**What needs to be done:**
Transcribe the listing below without alteration, starting with the line that contains "The width and height of the screenshot is (1271, 535)." and continuing through the final line of the listing.

**Material provided:**
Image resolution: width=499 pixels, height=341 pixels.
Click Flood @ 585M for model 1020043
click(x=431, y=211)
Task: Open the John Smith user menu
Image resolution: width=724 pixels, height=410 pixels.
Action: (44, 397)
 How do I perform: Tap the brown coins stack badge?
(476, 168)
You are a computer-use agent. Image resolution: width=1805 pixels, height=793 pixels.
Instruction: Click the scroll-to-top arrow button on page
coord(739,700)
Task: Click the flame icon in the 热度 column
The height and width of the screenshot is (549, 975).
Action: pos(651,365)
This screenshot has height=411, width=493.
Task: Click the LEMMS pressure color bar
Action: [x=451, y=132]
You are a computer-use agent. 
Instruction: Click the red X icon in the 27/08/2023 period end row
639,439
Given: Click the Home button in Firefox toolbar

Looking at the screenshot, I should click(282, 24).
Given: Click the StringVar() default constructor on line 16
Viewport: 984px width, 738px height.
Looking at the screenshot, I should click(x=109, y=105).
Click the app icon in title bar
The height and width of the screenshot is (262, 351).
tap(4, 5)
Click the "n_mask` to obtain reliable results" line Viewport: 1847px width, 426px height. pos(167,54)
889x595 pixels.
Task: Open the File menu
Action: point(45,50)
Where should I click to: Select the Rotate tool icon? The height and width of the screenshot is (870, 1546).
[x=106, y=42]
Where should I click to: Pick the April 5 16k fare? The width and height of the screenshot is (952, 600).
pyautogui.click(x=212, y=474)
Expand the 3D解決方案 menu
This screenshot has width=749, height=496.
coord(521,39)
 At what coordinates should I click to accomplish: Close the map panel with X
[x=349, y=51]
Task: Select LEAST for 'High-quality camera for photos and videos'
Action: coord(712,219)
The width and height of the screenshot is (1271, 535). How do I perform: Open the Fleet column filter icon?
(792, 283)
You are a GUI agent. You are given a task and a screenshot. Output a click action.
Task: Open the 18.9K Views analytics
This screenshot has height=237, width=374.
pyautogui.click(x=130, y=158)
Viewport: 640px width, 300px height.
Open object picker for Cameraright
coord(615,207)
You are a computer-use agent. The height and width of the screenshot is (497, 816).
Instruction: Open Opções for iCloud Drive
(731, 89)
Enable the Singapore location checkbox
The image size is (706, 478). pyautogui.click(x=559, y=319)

**Finished exercise:**
The width and height of the screenshot is (1271, 535). How do I perform: Open the Fleet column filter icon?
(792, 283)
You are a GUI agent. You are given a task and a screenshot. Output a click action.
Task: Open the 18.9K Views analytics
This screenshot has height=237, width=374.
pyautogui.click(x=130, y=158)
Viewport: 640px width, 300px height.
Open object picker for Cameraright
coord(615,207)
You are a computer-use agent. The height and width of the screenshot is (497, 816).
Instruction: Open Opções for iCloud Drive
(731, 89)
Enable the Singapore location checkbox
The image size is (706, 478). pyautogui.click(x=559, y=319)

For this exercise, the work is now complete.